Digital Satellite Ground Segment
DEV Systemtechnik, Friedberg, Germany
Abstract
The efficiency of terrestrial communication infrastructures has grown exponentially over the past decades, driven by the early transition from analog to digital technology and the subsequent introduction of packet-based transmission protocols, underpinned by continuous advances in semiconductor technology. Mobile communications have followed the same evolutionary path, achieving comparable gains in efficiency and performance. Satellite communications now stands at the threshold of an analogous leap forward: with the introduction of digitalized ground stations and the adoption of RF over IP architectures, the satellite ground segment is beginning to undergo this same proven transformation. This whitepaper examines the technological foundations, opportunities, and implications of this development for modern satellite communication systems.
1. Legacy Satellite Ground Infrastructure
Today’s satellite ground stations rely on analog RF signal distribution chains that have remained largely unchanged for decades. Regardless of the actual satellite link frequencies — which range from 2.2 GHz to beyond 40 GHz — the ground-side infrastructure is predominantly designed around an IF frequency range of 850 MHz to 2,450 MHz, commonly referred to as the extended L-Band.

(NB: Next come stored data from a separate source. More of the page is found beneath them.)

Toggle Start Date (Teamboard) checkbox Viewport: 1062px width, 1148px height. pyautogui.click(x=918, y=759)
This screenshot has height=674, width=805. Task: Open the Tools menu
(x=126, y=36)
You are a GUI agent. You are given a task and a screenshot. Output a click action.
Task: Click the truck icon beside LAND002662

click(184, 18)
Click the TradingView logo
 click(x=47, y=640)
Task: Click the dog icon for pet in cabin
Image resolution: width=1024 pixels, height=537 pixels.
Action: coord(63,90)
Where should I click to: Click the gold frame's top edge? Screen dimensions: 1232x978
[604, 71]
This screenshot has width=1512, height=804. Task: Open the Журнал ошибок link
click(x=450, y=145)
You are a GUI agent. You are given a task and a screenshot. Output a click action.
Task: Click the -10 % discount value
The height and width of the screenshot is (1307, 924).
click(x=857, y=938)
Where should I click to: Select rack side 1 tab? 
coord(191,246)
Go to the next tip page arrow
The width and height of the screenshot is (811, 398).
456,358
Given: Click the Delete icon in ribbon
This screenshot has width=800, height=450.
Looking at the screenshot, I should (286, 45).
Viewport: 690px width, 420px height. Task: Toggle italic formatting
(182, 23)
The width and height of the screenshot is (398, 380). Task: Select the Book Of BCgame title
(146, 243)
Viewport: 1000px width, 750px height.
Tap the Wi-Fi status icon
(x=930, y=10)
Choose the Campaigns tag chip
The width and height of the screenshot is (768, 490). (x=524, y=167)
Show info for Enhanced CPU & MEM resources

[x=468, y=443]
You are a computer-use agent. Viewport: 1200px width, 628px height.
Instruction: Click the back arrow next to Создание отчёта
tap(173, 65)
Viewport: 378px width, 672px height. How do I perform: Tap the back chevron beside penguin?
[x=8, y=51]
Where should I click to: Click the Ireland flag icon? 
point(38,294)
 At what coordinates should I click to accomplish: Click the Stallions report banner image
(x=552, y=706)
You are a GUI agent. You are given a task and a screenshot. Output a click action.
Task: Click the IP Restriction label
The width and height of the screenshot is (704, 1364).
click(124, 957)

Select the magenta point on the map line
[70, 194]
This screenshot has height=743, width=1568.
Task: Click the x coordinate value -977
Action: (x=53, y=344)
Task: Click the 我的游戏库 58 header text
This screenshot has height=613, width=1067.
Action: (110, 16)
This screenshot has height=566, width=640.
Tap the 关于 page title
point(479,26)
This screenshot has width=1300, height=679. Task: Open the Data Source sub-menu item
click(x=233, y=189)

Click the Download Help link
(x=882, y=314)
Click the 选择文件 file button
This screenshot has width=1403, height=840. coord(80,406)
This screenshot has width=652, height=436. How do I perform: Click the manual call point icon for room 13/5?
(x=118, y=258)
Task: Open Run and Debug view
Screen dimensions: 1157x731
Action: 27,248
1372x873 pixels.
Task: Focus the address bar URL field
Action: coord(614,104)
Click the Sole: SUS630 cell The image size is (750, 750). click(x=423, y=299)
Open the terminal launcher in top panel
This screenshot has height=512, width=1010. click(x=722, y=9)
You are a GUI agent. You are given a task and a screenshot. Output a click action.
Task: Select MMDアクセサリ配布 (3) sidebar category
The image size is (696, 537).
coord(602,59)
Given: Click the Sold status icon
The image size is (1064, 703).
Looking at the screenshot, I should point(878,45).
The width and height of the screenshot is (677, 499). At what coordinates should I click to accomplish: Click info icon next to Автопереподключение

Block upconverters (BUCs) and block downconverters (BDCs) mounted at the antenna perform the frequency translation between the satellite link and the ground segment L-Band. From there, the analog RF signal — carrying multiple transponders with their respective payloads — is routed through a cascade of analog amplifiers, switches, matrices, and splitters to the modem racks, with the reverse path handling uplink traffic.
At the modem layer, individual transponders are demodulated and their payload data extracted. Since each modem can only process a limited number of data streams within its pre-assigned transponder bandwidth, fully exploiting the available spectrum at a satellite gateway requires a large number of modem units. Furthermore, because analog RF signals suffer significant degradation over copper cabling, all ground station equipment must be located in close physical proximity to the antennas.